━━━ PROVIDED MATERIAL

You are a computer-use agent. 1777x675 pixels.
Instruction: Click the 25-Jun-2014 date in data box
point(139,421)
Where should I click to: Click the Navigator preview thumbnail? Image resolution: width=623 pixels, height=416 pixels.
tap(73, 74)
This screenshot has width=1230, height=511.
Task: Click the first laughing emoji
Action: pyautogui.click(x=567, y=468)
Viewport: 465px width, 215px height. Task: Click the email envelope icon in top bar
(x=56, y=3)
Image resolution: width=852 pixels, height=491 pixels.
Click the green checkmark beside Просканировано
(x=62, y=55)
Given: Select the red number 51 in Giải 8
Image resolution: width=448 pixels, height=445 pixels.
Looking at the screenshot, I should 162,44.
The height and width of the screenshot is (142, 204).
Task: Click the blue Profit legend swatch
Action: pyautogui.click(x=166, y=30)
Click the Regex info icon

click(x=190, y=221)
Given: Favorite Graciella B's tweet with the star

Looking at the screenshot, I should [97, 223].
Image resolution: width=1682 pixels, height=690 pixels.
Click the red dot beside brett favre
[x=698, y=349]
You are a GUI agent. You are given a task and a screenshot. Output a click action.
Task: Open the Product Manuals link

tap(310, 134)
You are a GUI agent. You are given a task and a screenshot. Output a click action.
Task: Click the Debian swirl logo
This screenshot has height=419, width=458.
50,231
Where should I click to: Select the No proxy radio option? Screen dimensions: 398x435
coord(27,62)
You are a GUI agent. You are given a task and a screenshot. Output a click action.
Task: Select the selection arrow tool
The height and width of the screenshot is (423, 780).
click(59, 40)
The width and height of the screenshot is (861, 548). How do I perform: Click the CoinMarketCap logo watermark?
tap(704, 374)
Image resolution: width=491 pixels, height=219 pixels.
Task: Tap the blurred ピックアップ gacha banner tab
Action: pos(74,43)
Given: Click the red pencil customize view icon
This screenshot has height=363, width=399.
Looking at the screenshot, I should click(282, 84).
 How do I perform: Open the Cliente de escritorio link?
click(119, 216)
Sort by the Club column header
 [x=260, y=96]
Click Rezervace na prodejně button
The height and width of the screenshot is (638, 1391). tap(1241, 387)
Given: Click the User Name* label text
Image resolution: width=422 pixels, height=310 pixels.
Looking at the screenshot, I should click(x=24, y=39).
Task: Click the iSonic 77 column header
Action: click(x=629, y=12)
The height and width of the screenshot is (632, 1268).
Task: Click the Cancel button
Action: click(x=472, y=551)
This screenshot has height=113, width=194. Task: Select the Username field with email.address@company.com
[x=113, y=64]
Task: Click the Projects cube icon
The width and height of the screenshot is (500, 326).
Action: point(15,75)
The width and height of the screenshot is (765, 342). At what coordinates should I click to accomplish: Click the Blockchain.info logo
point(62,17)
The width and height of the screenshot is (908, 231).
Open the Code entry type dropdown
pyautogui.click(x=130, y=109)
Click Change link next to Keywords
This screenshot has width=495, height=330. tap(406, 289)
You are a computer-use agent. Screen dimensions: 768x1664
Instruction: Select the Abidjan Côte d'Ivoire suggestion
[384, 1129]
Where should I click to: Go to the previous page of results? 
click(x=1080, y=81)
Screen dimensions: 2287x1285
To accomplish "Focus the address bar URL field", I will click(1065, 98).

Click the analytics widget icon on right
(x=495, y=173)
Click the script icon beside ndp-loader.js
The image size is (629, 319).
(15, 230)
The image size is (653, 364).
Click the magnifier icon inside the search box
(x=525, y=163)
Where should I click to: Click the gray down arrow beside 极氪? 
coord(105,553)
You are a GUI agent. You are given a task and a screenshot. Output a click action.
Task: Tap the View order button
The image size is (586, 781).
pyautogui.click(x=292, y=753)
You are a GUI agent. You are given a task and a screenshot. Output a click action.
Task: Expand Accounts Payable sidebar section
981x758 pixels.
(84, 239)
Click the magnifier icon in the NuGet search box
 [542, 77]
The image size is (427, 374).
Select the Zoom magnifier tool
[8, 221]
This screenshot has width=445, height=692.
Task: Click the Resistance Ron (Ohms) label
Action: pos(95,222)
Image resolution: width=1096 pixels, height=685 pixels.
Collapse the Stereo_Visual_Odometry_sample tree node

━━━━━━

Copy all of the items above without changing a single character.

You are a computer-use agent. 1777x675 pixels.
Instruction: Click the 25-Jun-2014 date in data box
point(139,421)
Where should I click to: Click the Navigator preview thumbnail? Image resolution: width=623 pixels, height=416 pixels.
tap(73, 74)
This screenshot has width=1230, height=511.
Task: Click the first laughing emoji
Action: pyautogui.click(x=567, y=468)
Viewport: 465px width, 215px height. Task: Click the email envelope icon in top bar
(x=56, y=3)
Image resolution: width=852 pixels, height=491 pixels.
Click the green checkmark beside Просканировано
(x=62, y=55)
Given: Select the red number 51 in Giải 8
Image resolution: width=448 pixels, height=445 pixels.
Looking at the screenshot, I should 162,44.
The height and width of the screenshot is (142, 204).
Task: Click the blue Profit legend swatch
Action: pyautogui.click(x=166, y=30)
Click the Regex info icon

click(x=190, y=221)
Given: Favorite Graciella B's tweet with the star

Looking at the screenshot, I should [97, 223].
Image resolution: width=1682 pixels, height=690 pixels.
Click the red dot beside brett favre
[x=698, y=349]
You are a GUI agent. You are given a task and a screenshot. Output a click action.
Task: Open the Product Manuals link

tap(310, 134)
You are a GUI agent. You are given a task and a screenshot. Output a click action.
Task: Click the Debian swirl logo
This screenshot has height=419, width=458.
50,231
Where should I click to: Select the No proxy radio option? Screen dimensions: 398x435
coord(27,62)
You are a GUI agent. You are given a task and a screenshot. Output a click action.
Task: Select the selection arrow tool
The height and width of the screenshot is (423, 780).
click(59, 40)
The width and height of the screenshot is (861, 548). How do I perform: Click the CoinMarketCap logo watermark?
tap(704, 374)
Image resolution: width=491 pixels, height=219 pixels.
Task: Tap the blurred ピックアップ gacha banner tab
Action: pos(74,43)
Given: Click the red pencil customize view icon
This screenshot has height=363, width=399.
Looking at the screenshot, I should click(282, 84).
 How do I perform: Open the Cliente de escritorio link?
click(119, 216)
Sort by the Club column header
 [x=260, y=96]
Click Rezervace na prodejně button
The height and width of the screenshot is (638, 1391). tap(1241, 387)
Given: Click the User Name* label text
Image resolution: width=422 pixels, height=310 pixels.
Looking at the screenshot, I should click(x=24, y=39).
Task: Click the iSonic 77 column header
Action: click(x=629, y=12)
The height and width of the screenshot is (632, 1268).
Task: Click the Cancel button
Action: click(x=472, y=551)
This screenshot has height=113, width=194. Task: Select the Username field with email.address@company.com
[x=113, y=64]
Task: Click the Projects cube icon
The width and height of the screenshot is (500, 326).
Action: point(15,75)
The width and height of the screenshot is (765, 342). At what coordinates should I click to accomplish: Click the Blockchain.info logo
point(62,17)
The width and height of the screenshot is (908, 231).
Open the Code entry type dropdown
pyautogui.click(x=130, y=109)
Click Change link next to Keywords
This screenshot has width=495, height=330. tap(406, 289)
You are a computer-use agent. Screen dimensions: 768x1664
Instruction: Select the Abidjan Côte d'Ivoire suggestion
[384, 1129]
Where should I click to: Go to the previous page of results? 
click(x=1080, y=81)
Screen dimensions: 2287x1285
To accomplish "Focus the address bar URL field", I will click(1065, 98).

Click the analytics widget icon on right
(x=495, y=173)
Click the script icon beside ndp-loader.js
The image size is (629, 319).
(15, 230)
The image size is (653, 364).
Click the magnifier icon inside the search box
(x=525, y=163)
Where should I click to: Click the gray down arrow beside 极氪? 
coord(105,553)
You are a GUI agent. You are given a task and a screenshot. Output a click action.
Task: Tap the View order button
The image size is (586, 781).
pyautogui.click(x=292, y=753)
You are a GUI agent. You are given a task and a screenshot. Output a click action.
Task: Expand Accounts Payable sidebar section
981x758 pixels.
(84, 239)
Click the magnifier icon in the NuGet search box
 [542, 77]
The image size is (427, 374).
Select the Zoom magnifier tool
[8, 221]
This screenshot has width=445, height=692.
Task: Click the Resistance Ron (Ohms) label
Action: pos(95,222)
Image resolution: width=1096 pixels, height=685 pixels.
Collapse the Stereo_Visual_Odometry_sample tree node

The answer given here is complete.